The Infrequent Fava, Flavorsome and Fulfilling! http://www.ladivacucina.com

Darlings, darlings, DAH-lings!  Today La Diva has heard from family in Michigan that Spring has sprung, gone and done, and Summer is here, EARLY and in yo' face!   Papa Frankie said it was in the 90's today! But that doesn't mean you still can't savor the assortment of late Spring vegetables that are in season now.



Pierre Auguste Cot's "Spring" 1873


One of La Diva's Springtime favorites are fava beans also known as broad beans.  WHAT?  You've never had them?   Darlings, you don't know what you are missing!  Diva's going to have to change that right now!

Though not terribly common in the United States, these meaty beans make their way into a variety of dishes from a multitude of countries including Greece, Italy, Egypt and surprisingly, Ethiopia.    La Diva loves their hearty texture and nutty taste and truly, nothing says spring like a vegetable that explodes in bright lime green, adding a verdant lusciousness to the new season plate.  



 Not sure what to do with your fava beans, darling?  Why not follow Hannibal's lead and serve with a lovely Chianti and liver (However, a more conventional recipe would include a COW'S liver!)  Even better, why not check out  La Diva's version of this colorful and flavorful spring salad with fava beans instead?!




In spite of  the numerous times I've HAD fava beans at restaurants, and as much as I love 'em, La Diva has only made them with this particular recipe.  As fleeting as Charlie Sheen's attention span after a huge line of Tina, fava beans seem to come and go so quickly in a season that I usually only get around to making them only a few times a year.  Oh yeah, and  also because the little bastards are pretty labor intensive to prepare too!


Fava and Green Bean Salad with New Red Potatoes 





Fava beans are big.  These pods are a good half a foot long (and grow even bigger) and most likely what Jack was growing when he had his troubles with The Giant.   The actual bean is inside the pod and needs to be removed.  La Diva finds it easiest to nip off the end of each pod with her nail,  pull and peel back the fibrous string along the top and then split the pods open.



You'll usually get between three to five beans per pod of varying sizes.  Remove the pale beans and once you've finished all of them (finally!), boil  them in a pan of salted water until just tender, for only a few minutes.  Strain and let cool while you prep the potatoes and beans.

Take a pound of scrubbed, unpeeled organic, new red potatoes and quarter them.  Trim and halve a half pound of washed green beans.  In order to make less clean up work, La Diva uses a pot with a fitted steamer with the potatoes boiling in the bottom, while steaming the green beans on top.   Boil the potatoes until just tender, about 10 minutes and the beans will probably take half of that time if they are really fresh.  

Strain the potatoes and put into a large bowl, then add a generous drizzle of a fruity extra virgin olive oil and kosher salt and allow the Italian salty goodness to soak into the hot spuds.  Remove the green beans from the steamer and allow to cool.

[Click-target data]
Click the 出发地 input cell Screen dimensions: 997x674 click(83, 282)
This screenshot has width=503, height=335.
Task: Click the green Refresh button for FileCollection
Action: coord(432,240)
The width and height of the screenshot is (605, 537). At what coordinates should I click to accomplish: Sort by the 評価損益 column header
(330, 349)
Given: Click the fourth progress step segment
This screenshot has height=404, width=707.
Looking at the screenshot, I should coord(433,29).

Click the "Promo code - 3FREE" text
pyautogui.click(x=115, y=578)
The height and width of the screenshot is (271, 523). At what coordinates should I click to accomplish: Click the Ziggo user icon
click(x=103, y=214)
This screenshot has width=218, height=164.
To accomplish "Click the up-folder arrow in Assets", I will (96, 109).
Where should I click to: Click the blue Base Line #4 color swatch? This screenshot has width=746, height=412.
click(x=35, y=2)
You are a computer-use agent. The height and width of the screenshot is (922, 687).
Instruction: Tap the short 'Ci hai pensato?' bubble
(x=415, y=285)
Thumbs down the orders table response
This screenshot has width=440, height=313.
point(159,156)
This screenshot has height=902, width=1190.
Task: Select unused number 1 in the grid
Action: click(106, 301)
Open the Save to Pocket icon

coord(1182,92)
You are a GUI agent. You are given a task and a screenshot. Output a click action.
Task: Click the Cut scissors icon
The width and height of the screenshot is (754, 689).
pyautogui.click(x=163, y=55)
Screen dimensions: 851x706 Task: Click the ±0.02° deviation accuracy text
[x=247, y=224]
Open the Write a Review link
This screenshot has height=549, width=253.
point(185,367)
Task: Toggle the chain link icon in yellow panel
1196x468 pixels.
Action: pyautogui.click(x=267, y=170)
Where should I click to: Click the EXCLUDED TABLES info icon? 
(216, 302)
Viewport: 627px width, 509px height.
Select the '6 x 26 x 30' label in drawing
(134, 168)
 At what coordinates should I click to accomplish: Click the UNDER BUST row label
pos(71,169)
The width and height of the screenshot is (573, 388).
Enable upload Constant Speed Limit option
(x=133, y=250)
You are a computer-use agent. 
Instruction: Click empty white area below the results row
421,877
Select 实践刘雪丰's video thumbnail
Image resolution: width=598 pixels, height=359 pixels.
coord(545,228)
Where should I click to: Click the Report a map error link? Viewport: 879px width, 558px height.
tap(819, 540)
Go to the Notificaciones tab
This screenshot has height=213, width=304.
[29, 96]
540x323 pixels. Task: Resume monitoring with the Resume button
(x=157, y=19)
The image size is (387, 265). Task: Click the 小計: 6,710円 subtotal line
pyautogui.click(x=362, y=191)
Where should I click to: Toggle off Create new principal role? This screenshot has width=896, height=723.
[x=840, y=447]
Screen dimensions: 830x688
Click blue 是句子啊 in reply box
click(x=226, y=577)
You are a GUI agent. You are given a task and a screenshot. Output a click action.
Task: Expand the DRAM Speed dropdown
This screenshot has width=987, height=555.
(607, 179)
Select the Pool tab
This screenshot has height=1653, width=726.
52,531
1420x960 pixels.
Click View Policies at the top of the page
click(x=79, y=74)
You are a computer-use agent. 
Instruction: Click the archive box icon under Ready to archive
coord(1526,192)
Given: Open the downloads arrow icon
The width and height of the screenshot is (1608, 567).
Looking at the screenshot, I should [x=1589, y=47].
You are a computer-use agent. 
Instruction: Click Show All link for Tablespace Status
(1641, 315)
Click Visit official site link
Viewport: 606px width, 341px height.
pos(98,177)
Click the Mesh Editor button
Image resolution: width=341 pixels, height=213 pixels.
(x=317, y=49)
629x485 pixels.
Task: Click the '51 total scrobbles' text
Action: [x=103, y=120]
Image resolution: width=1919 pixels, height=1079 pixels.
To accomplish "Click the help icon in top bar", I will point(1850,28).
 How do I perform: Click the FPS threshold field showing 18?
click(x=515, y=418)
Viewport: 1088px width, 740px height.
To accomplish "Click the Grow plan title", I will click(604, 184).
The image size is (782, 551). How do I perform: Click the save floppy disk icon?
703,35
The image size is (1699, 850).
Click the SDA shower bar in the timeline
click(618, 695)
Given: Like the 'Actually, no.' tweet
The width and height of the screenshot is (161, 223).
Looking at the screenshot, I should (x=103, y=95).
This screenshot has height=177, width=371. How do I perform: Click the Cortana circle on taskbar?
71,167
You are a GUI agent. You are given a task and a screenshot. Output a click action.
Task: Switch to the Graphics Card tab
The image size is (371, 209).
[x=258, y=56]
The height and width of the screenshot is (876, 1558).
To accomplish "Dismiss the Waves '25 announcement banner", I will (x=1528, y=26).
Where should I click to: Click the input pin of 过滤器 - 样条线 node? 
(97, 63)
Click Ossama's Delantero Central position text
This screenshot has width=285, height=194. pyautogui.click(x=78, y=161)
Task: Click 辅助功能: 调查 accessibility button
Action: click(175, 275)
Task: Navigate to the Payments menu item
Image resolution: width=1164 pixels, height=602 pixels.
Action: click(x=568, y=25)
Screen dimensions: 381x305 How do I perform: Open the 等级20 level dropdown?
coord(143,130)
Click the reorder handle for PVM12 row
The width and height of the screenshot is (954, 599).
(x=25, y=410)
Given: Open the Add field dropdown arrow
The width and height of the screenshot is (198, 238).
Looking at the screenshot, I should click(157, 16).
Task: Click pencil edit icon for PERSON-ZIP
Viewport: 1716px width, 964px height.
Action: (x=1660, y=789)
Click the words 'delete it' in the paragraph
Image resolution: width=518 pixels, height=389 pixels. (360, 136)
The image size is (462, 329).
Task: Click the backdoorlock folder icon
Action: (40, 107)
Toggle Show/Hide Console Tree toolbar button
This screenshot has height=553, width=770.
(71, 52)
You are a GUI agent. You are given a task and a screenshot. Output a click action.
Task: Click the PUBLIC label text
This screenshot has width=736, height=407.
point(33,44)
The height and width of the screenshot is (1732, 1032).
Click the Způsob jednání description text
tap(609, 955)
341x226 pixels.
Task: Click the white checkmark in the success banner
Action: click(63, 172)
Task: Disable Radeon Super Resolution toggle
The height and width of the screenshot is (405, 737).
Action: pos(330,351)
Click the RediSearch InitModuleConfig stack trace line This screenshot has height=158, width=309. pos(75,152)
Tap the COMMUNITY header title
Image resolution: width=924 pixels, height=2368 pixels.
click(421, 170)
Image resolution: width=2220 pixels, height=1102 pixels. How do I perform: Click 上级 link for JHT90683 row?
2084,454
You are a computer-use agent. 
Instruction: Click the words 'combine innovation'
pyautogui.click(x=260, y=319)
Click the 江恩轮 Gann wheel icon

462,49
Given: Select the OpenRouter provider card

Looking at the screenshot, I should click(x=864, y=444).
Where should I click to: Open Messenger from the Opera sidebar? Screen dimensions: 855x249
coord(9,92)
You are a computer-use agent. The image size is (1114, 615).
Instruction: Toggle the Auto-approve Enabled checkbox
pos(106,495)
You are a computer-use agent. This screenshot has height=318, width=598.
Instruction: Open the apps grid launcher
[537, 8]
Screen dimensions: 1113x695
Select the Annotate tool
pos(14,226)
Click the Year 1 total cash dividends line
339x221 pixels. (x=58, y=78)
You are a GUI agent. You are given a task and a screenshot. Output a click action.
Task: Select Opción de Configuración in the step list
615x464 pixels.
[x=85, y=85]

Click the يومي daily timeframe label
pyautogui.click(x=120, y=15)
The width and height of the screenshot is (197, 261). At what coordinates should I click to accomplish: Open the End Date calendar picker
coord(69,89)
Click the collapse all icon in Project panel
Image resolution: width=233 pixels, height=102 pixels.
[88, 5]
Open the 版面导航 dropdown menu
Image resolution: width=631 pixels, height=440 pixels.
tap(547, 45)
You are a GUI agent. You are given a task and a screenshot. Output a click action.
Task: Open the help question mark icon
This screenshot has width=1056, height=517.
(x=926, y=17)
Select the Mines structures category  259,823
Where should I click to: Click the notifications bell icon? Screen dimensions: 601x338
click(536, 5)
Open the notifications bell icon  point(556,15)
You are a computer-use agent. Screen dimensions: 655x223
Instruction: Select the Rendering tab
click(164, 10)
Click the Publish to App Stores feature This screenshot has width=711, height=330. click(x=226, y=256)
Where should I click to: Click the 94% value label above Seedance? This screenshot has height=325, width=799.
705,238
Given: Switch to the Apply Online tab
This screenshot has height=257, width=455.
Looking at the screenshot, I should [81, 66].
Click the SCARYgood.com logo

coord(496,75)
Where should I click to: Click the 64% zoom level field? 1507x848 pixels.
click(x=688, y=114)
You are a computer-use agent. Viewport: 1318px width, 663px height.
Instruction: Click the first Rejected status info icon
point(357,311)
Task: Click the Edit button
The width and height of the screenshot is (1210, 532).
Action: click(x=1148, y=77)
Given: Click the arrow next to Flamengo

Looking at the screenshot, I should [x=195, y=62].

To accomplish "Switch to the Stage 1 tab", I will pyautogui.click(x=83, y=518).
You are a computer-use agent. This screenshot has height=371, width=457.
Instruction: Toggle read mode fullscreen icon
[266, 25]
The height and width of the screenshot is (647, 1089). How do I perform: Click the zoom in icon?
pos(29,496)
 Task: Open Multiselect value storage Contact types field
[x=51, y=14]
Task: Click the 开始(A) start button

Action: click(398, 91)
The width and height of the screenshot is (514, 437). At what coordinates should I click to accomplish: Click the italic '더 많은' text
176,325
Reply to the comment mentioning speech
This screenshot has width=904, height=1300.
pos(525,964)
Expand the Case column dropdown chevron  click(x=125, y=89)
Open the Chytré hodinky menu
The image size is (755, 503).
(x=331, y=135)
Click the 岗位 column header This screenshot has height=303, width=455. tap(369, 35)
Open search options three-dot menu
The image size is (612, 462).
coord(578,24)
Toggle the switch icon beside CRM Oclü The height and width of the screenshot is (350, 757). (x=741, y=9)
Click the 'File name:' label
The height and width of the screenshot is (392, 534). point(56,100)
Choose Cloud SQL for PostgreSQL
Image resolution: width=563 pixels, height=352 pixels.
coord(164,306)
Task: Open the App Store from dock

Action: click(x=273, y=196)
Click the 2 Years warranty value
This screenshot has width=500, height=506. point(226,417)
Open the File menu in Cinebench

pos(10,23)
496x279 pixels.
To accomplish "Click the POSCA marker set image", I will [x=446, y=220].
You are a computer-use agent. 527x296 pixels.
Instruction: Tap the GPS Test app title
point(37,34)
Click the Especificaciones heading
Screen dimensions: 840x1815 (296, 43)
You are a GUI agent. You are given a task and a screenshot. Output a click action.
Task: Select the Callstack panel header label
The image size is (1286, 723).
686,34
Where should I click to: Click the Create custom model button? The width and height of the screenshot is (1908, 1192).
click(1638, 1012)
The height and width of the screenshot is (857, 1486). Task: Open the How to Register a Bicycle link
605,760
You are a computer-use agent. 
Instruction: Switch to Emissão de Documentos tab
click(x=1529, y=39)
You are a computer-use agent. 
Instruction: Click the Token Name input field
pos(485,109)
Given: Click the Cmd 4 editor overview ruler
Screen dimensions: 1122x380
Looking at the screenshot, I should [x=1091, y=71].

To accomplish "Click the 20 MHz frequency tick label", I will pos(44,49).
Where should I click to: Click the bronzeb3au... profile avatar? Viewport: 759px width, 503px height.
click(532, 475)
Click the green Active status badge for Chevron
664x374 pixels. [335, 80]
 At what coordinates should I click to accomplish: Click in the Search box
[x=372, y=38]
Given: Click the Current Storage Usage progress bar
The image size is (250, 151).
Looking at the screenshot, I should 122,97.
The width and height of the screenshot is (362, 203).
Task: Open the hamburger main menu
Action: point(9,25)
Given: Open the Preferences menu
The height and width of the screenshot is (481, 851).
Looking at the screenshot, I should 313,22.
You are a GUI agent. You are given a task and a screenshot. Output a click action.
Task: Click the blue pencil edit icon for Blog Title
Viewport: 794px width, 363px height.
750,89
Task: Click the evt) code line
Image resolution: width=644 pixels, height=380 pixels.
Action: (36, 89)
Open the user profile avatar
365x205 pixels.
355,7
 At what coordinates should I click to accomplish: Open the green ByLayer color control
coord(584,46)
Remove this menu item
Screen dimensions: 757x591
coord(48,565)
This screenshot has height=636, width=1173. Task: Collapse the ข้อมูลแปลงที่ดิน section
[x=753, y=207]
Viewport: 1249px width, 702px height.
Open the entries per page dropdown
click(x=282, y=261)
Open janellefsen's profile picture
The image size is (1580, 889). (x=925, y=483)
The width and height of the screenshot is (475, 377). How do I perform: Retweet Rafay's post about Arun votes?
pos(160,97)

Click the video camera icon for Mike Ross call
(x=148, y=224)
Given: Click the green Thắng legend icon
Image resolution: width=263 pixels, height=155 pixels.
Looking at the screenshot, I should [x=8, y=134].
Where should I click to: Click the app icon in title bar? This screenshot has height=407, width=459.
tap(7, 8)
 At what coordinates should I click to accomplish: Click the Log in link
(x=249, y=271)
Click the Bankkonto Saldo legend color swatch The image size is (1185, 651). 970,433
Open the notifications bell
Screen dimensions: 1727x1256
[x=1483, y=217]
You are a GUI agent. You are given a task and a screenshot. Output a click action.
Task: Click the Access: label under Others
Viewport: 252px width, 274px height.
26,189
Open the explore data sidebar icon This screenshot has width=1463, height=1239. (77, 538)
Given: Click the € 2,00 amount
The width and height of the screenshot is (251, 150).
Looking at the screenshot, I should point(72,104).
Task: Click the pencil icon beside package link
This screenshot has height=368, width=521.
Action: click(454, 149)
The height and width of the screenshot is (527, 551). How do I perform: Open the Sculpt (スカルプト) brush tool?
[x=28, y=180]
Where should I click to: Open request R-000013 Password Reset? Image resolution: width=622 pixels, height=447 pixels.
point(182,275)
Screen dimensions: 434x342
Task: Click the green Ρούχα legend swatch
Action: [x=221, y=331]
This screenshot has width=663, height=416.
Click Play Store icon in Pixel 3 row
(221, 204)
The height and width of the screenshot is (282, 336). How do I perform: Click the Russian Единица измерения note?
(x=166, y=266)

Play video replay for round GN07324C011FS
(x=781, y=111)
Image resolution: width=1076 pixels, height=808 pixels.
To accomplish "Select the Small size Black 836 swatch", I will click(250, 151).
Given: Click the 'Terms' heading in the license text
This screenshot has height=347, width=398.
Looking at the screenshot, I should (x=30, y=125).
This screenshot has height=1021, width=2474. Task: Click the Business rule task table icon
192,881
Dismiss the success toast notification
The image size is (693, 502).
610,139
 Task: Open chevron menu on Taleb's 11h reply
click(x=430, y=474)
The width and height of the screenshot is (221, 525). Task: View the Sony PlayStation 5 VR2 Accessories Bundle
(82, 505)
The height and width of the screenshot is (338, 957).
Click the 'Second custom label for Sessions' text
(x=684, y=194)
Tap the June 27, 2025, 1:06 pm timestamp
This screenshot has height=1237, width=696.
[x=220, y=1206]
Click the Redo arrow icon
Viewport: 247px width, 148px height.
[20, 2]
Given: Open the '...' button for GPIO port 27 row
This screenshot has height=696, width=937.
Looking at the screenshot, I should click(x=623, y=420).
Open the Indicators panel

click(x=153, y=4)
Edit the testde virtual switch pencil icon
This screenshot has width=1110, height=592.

■ Exercises:
1/ Write out the lines of the records from the one containing "Where should I click to: Click the EXCLUDED" through the one containing "(x=133, y=250)".
2/ Continue the fava bean post from the point where it stops.
The records bear no relation to the fava bean post.

■ Written answers:
1/
Where should I click to: Click the EXCLUDED TABLES info icon? 
(216, 302)
Viewport: 627px width, 509px height.
Select the '6 x 26 x 30' label in drawing
(134, 168)
 At what coordinates should I click to accomplish: Click the UNDER BUST row label
pos(71,169)
The width and height of the screenshot is (573, 388).
Enable upload Constant Speed Limit option
(x=133, y=250)

2/
 The raw fava beans on the left look like large lima beans and cooking them helps to loosen the waxy, outside coat, which needs to be removed.  This is the labor intensive part, these suckers need to be shelled twice.  

It's easiest to remove the outer skin of the fava bean by pinching a bit of the skin away and gently squeezing to remove the slippery bean inside.  You can leave them whole or split them in half again.  Add to the salad with the green beans.



 I doused the lot with more extra virgin olive oil, mixed gently and salted again.  Now add minced shallots and a good handful of fresh mint chiffonade.  Carefully toss to blend the ingredients and check for taste.  Adjust seasonings if needed and serve slightly warm.



RESULT:  Well, now, ain't that just the prettiest salad?!   Actually, I initially looked up this recipe as a way to use purple potatoes but only found them  at the store once!   Learning to make and enjoy fresh fava beans was an unintended perk.   Imagine the purple potatoes with the lime green fava beans?!  Gorgeous!

The fava beans buttery texture complements the warm and tender new potatoes while the green beans add another textural element.  The shallots offer an unassuming, mellower -than-onion flavor, and the mint is actually quite subtlety enhancing.  A good quality olive oil is important, as it is the main flavor component bringing all the ingredients together. 

This hearty salad makes a great side but also could be quite satisfying as part of a vegetarian meal.  My favorite way to eat this is freshly made and still warm, so make sure to bring leftovers to room temperature before serving again.

Darlings, what do YOU do with fava beans?  Do you use them in savory dip?  Put them in pasta with some freshly shave parmigiano?  Have you had them in a restaurant?  Or with liver and a lovely Chianti?   DO tell La Diva, I want to hear all about it!



Ciao for now, darlings!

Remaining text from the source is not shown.